■ SUPPLIED DATA
•••••

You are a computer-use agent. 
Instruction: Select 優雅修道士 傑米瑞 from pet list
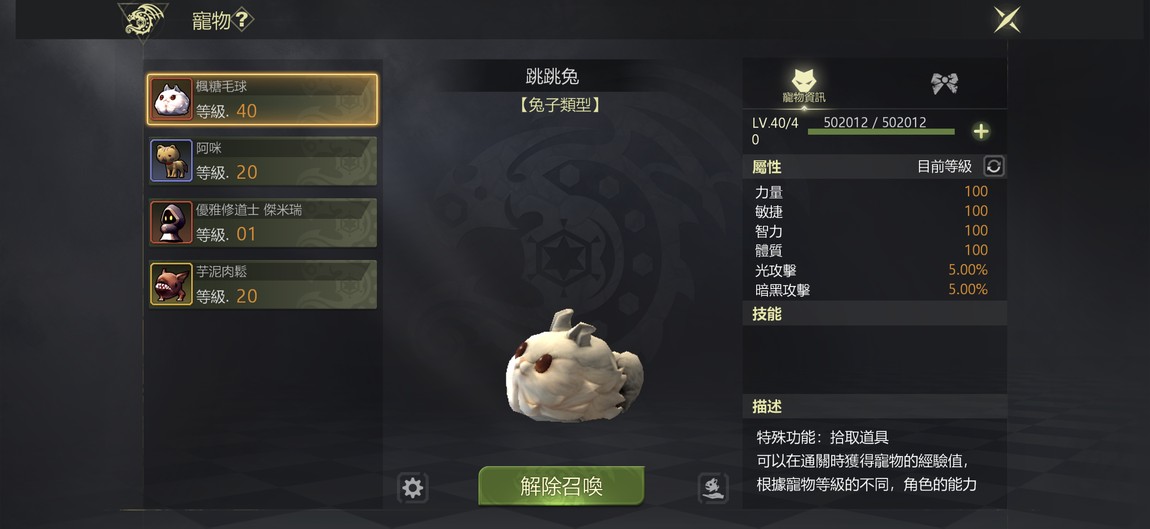pos(263,222)
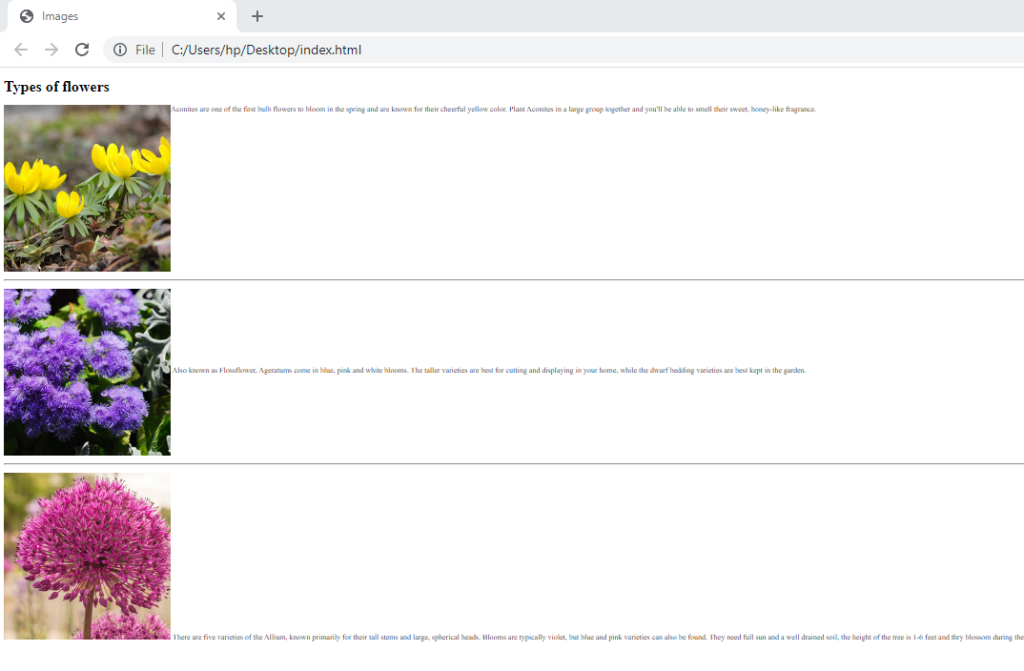This screenshot has height=671, width=1024.
Task: Click the pink Allium flower image
Action: coord(87,556)
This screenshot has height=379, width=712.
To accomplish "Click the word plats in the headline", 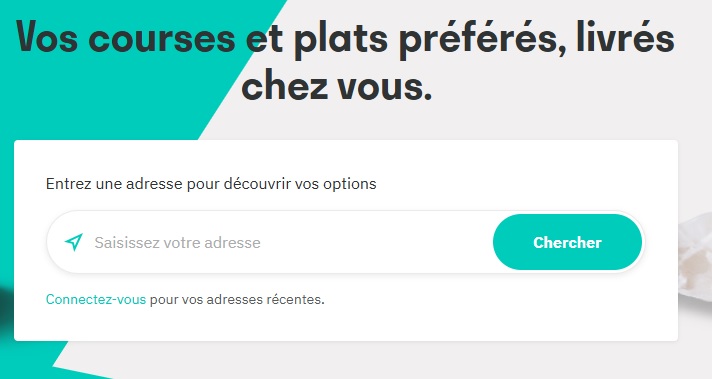I will click(341, 39).
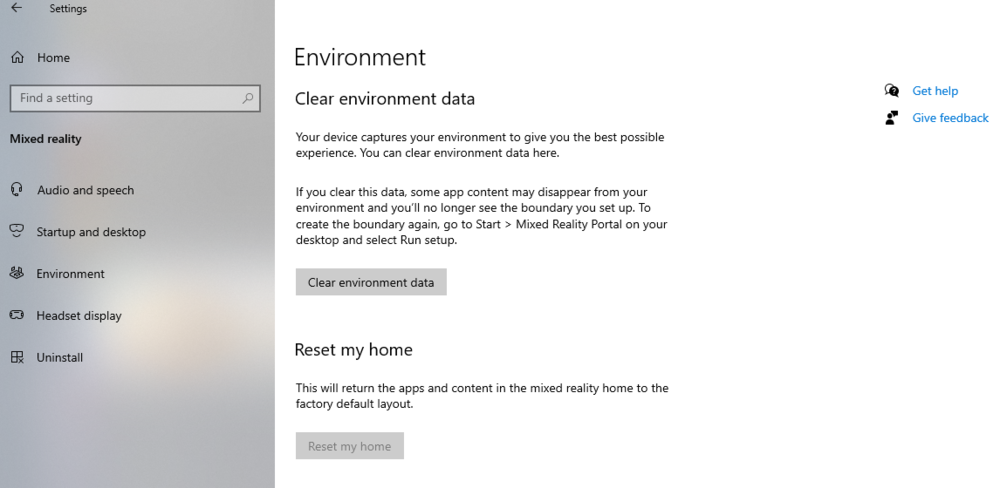
Task: Go to Startup and desktop settings
Action: click(91, 232)
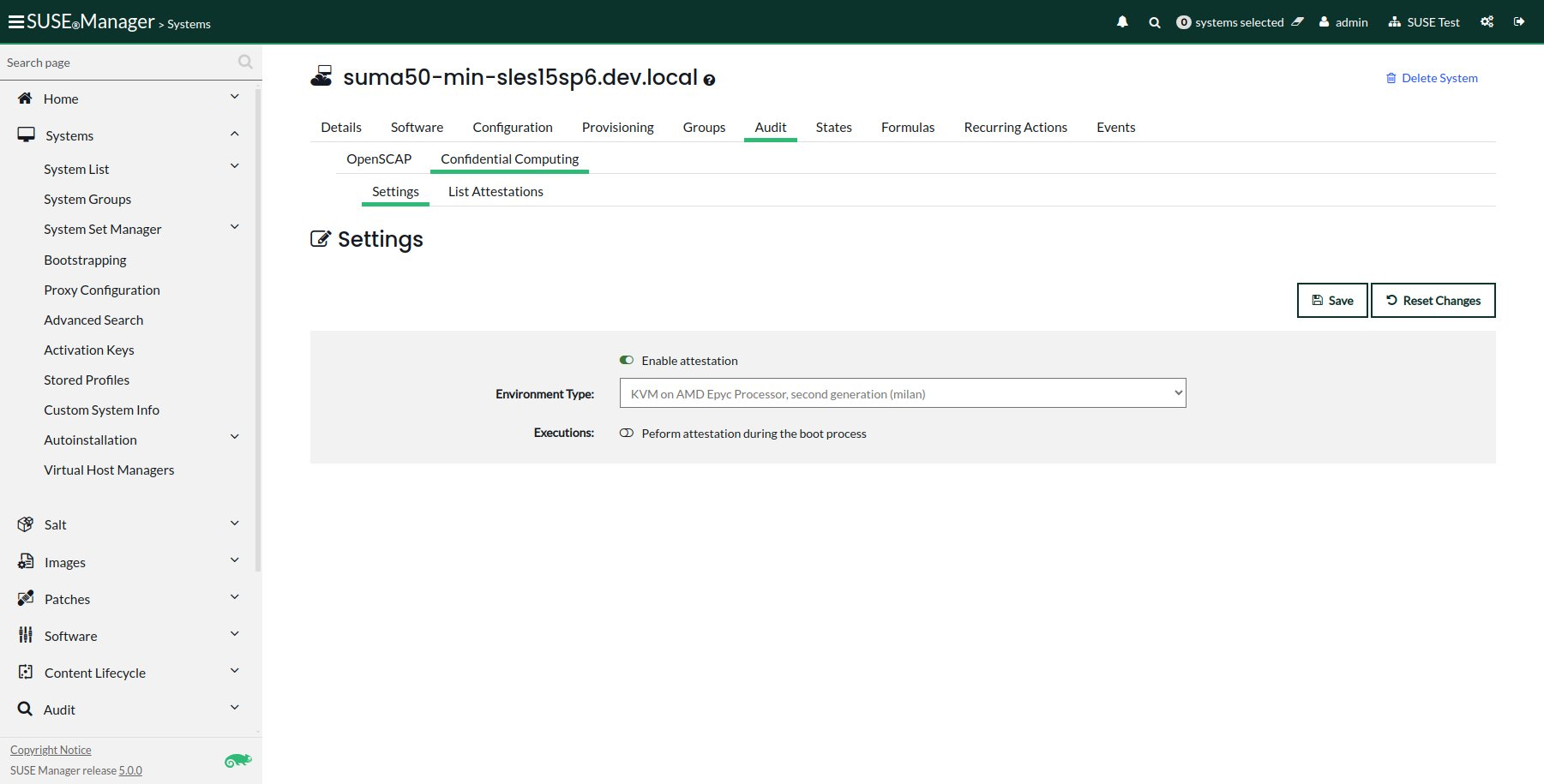Toggle attestation during the boot process
The height and width of the screenshot is (784, 1544).
(x=627, y=434)
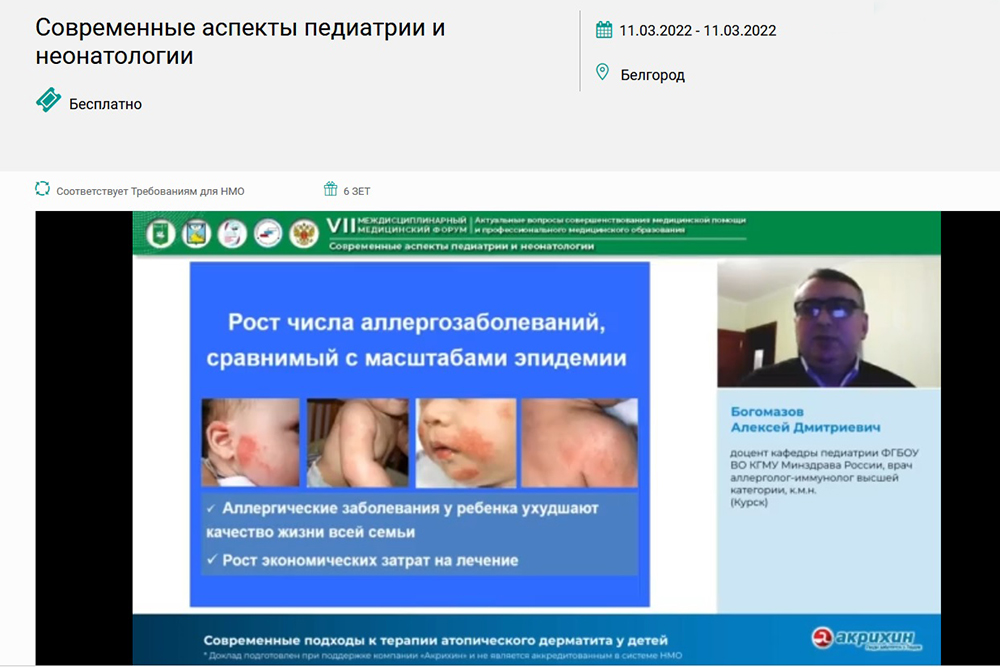Click the Бесплатно price label

pyautogui.click(x=105, y=104)
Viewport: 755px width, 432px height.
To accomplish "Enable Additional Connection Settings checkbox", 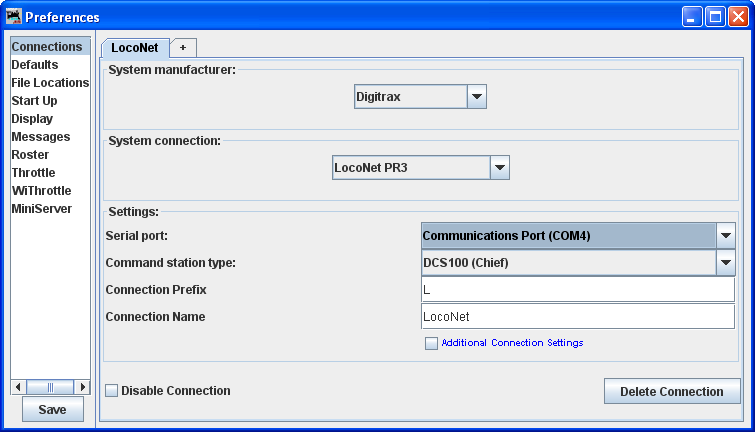I will [432, 343].
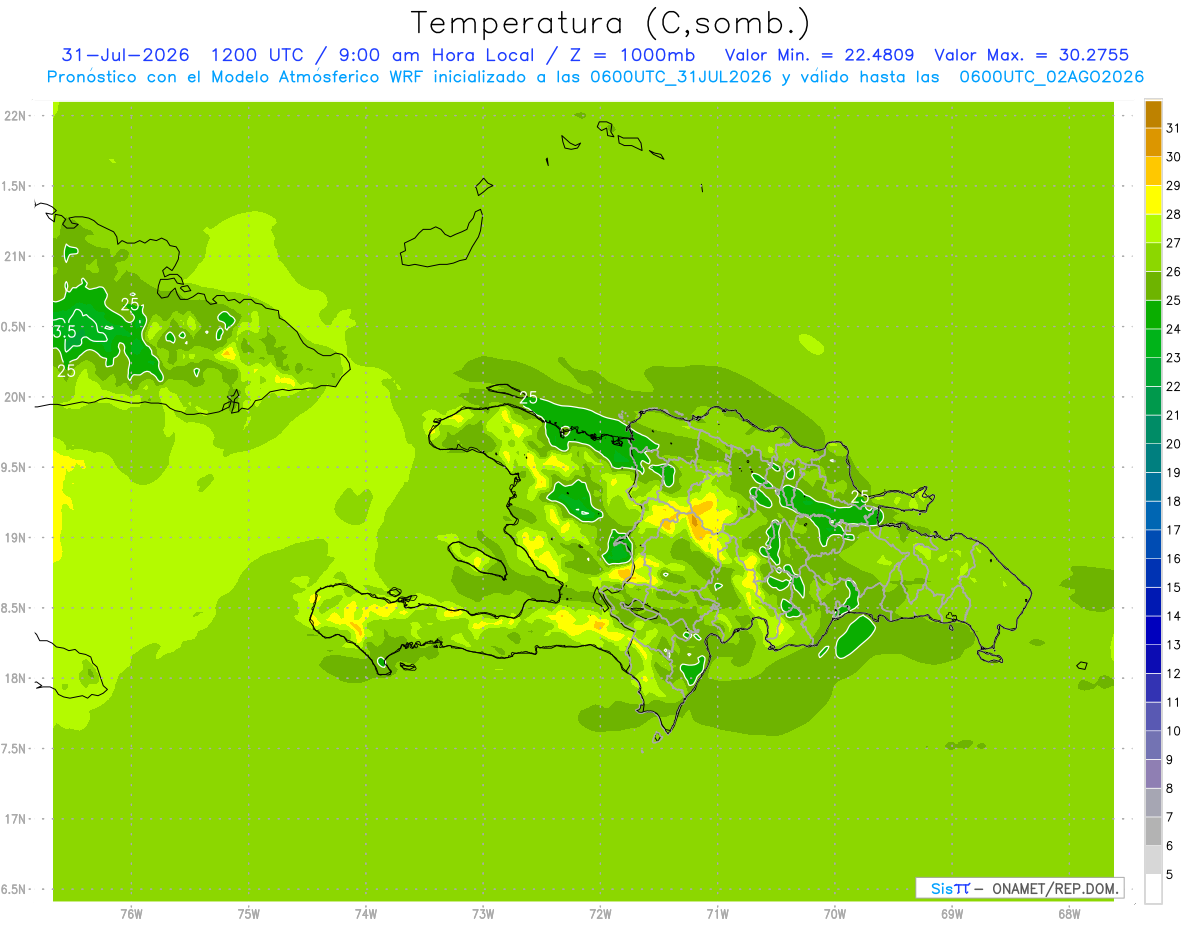Click the 3.5 contour label over Cuba
Image resolution: width=1200 pixels, height=927 pixels.
pos(65,332)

•••••

■ WHAT YOU WILL DO
Copy exactly, and copy nothing else: the lines from the start of the data above through the line that holds "This screenshot has height=379, width=712.". The pictures stay out.

■ REPLY TO THE TASK
You are a computer-use agent. 
Instruction: Select 優雅修道士 傑米瑞 from pet list
pos(263,222)
This screenshot has height=671, width=1024.
Task: Click the pink Allium flower image
Action: coord(87,556)
This screenshot has height=379, width=712.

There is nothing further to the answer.